Lastly, a person who was providing babysitting for the community could petition the community to help them pay for CPR certification and other qualifications parents like people in charge of their kids to have, at which point they could offer a low income daycare to the neighborhood. The cost is kept low because their is no additional rent on a building to do it in, keeping it affordable for low income folks in the area immediately around the facility, while providing funding to improve things for the children of that facility, such as play equipment, art supplies, etc.

If at any point any of these endeavors become too big to comfortably be contained in the facility, they are probably successful enough to obtain a proper lease somewhere else and grow into a full fledged business.

Now, while the design of this style of facility and community is meant to allow an open-ended advantage in developing these kinds of scenarios, I have a specific trajectory for the first one, centering around the caretakers. See, the above is just the first part, the larval stage of the socio-economic worm I’m trying to hack into our society. It is important to note that ideally this process will continue itself, with group B paying off the building and starting another one, and so on. Additionally just the benefits of a community that provides a lower cost of living for a higher quality of life should be copied by people who see it working. I would hope to see many other groups starting up their own versions of what I've outlined above. As more and more facilities come on, I would hope to see them network. Further leveraging of group dynamics at this level would allow greater political influence, market influence, etc.
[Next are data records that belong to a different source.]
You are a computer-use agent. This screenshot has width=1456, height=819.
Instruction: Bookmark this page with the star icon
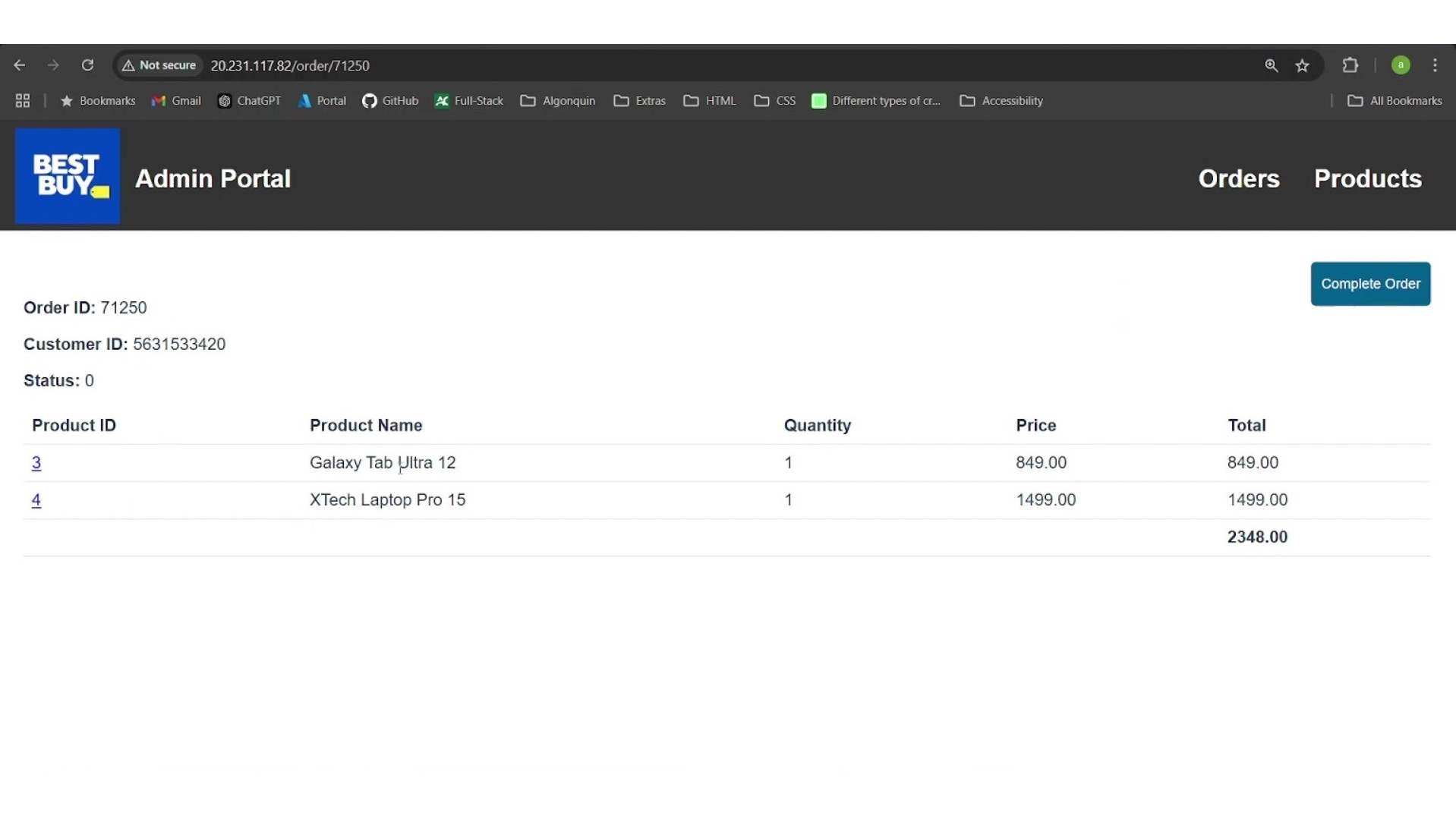[1303, 66]
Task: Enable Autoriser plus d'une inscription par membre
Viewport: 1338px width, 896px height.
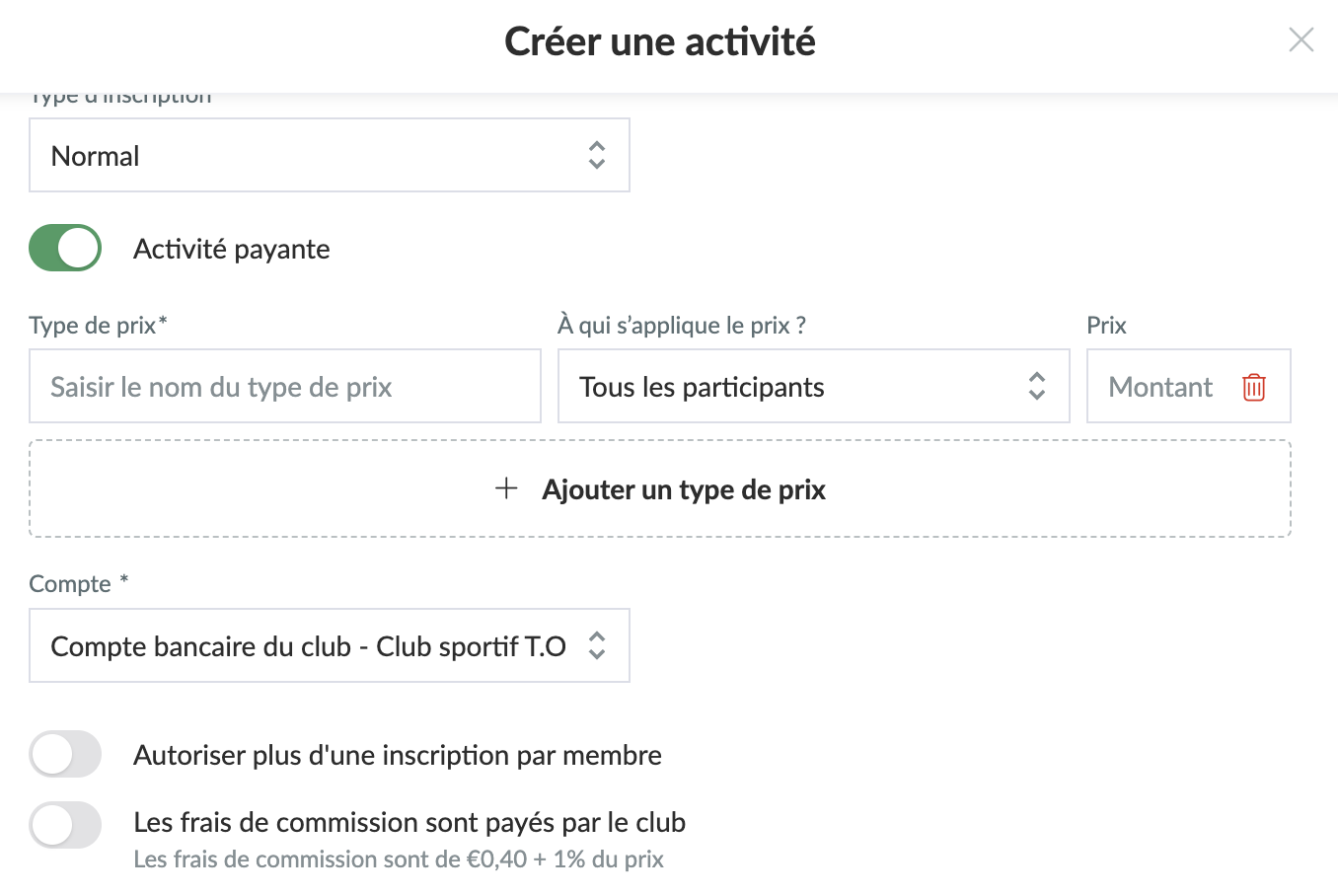Action: [x=65, y=755]
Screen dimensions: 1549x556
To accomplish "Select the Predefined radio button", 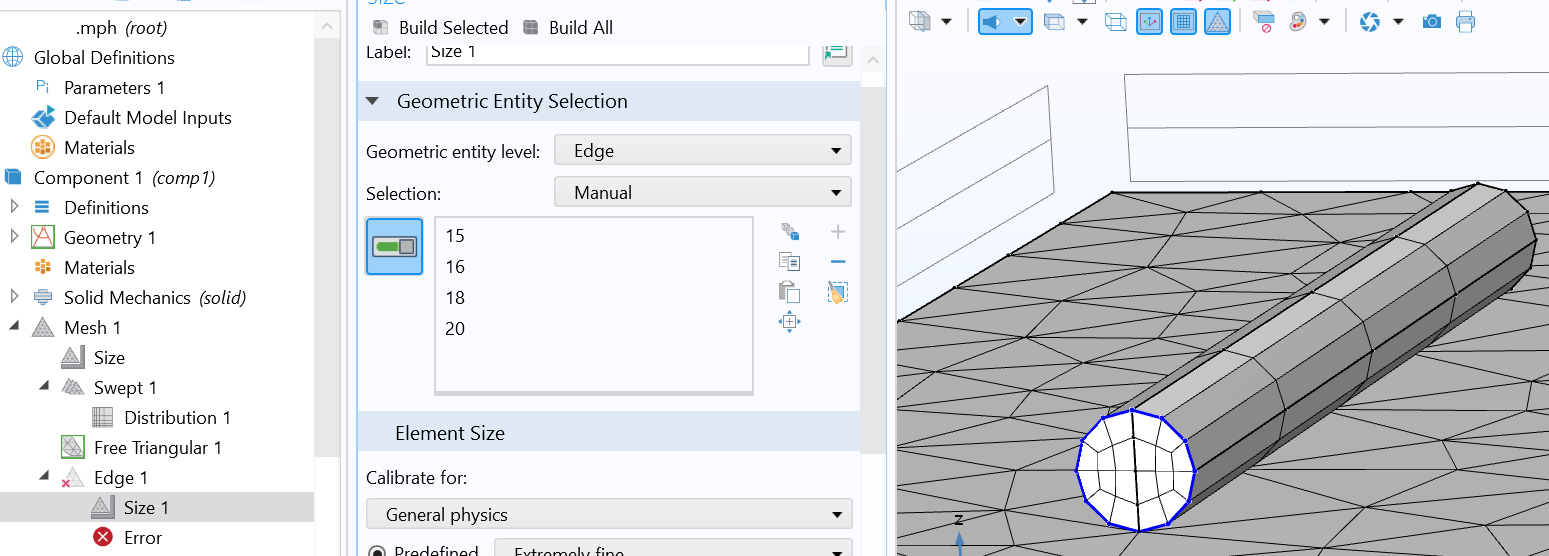I will (x=377, y=551).
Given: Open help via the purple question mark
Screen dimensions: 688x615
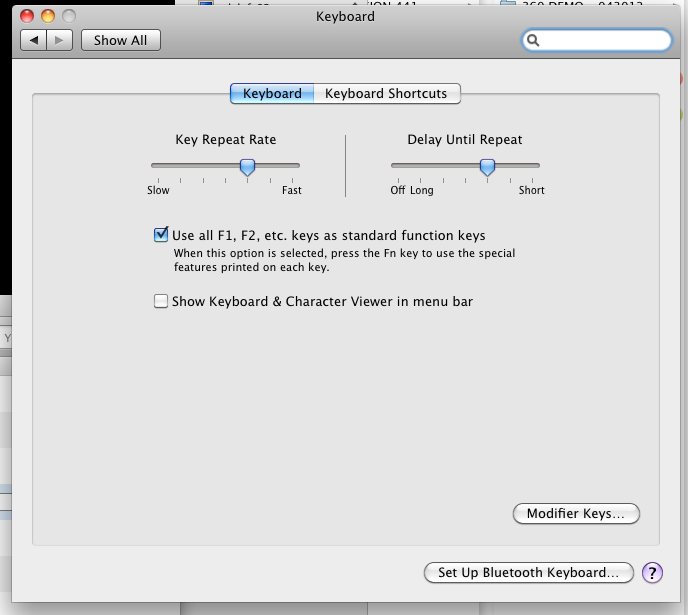Looking at the screenshot, I should coord(652,572).
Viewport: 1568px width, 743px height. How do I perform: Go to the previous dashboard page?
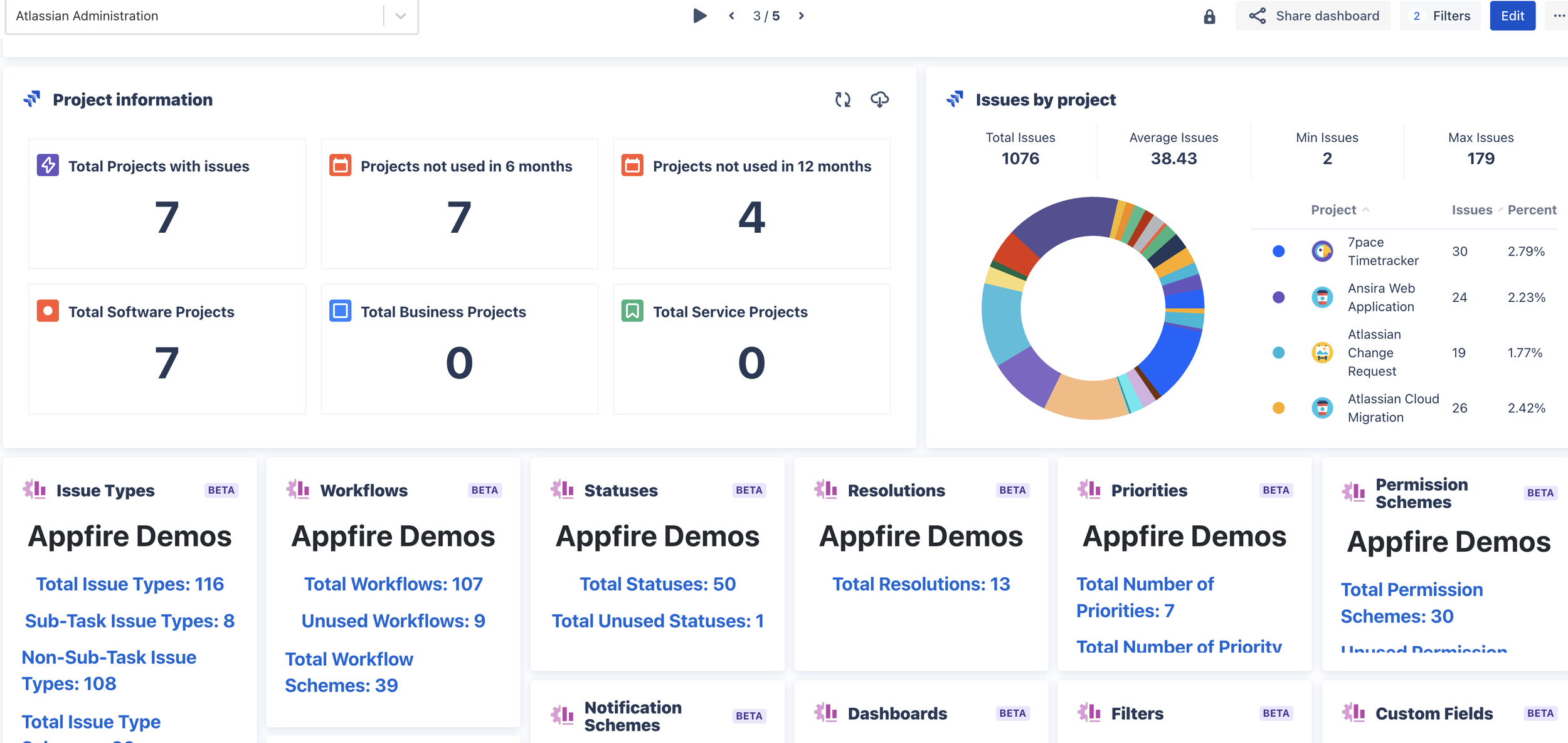point(731,16)
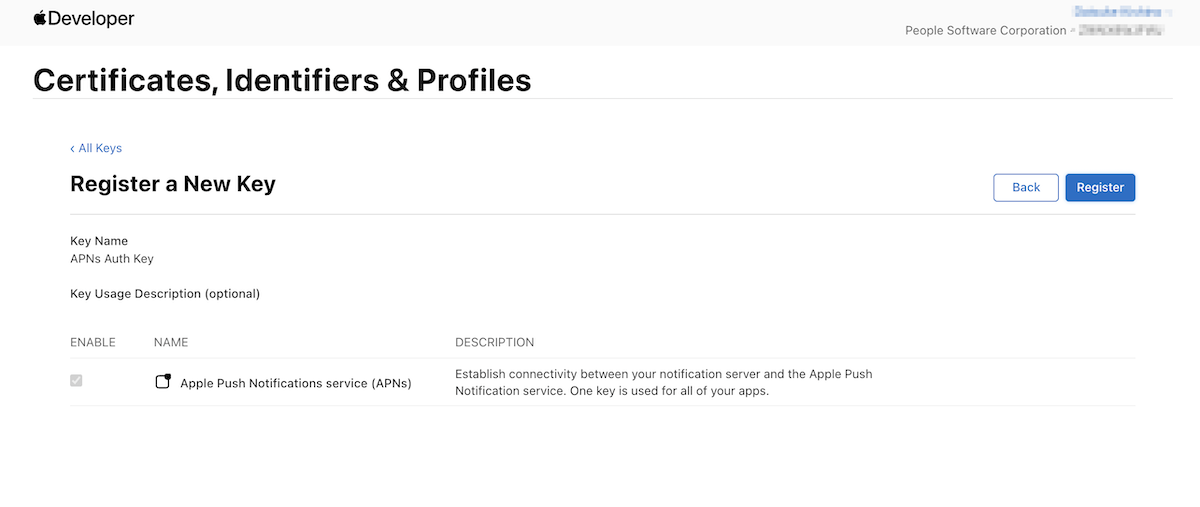Click the Back button
The image size is (1200, 507).
pyautogui.click(x=1026, y=187)
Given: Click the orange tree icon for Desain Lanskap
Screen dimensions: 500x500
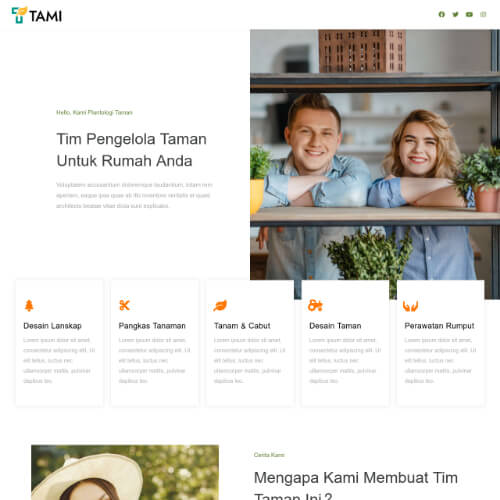Looking at the screenshot, I should click(29, 305).
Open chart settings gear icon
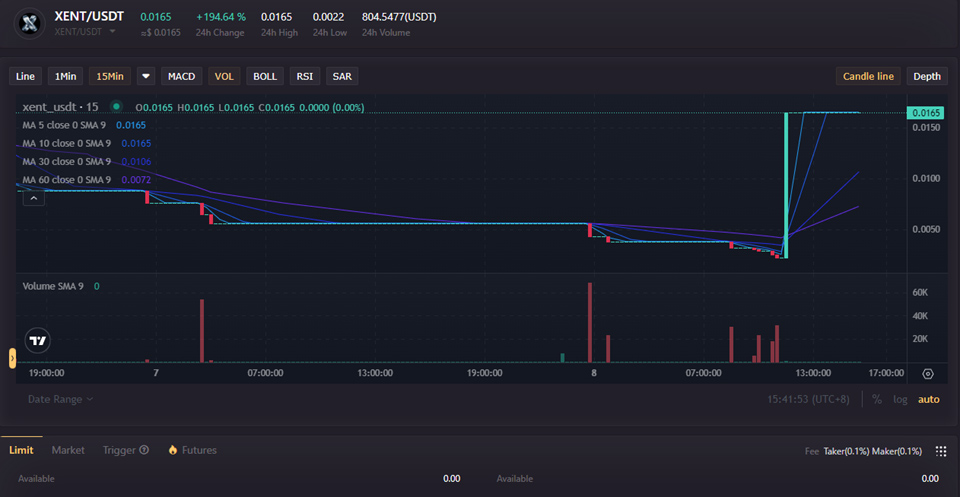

Now let's continue to examine the specific trajectory I've set for Group A.

Once the management of the facility is going strong, the goal would be to offer the same single payment full service lifestyle to middle class households. Currently, because of the aforementioned time crunch, many middle class folks are attempting to buy their way out of the impossibility. In other words, running a household and raising two kids is four full time people’s worth of labor, so they pay someone to garden, to do housekeeping, they eat out a lot, they pay for day care, they use a dry cleaning service for their laundry... And it’s often a struggle for them, trying to find the balance between having no time and no money.

So we offer them all those things as one service. We put them on the meal plan, our caretakers visit their house and clean it, their laundry gets done in our laundry facility. Leveraging group dynamics allows us to keep costs lower for them (for instance when you have a gardener and a laundry service and a housekeeper you have to pay them each enough to include their costs for vehicle maintenance and gas, etc, but a single service would get all three people there in the same vehicle, lowering costs). At the same time, these jobs all often pay twice minimum wage or even more. So as more households became clients, more people in the facility would quit their minimum wage jobs and join the caretakers. Eventually most people living in the facility would be working for this business, earning close to twice as much as they used to, and the original 10 caretaker positions would become team management positions.

The next stage of the plan involves a second facility and the creation of Community Support Centers.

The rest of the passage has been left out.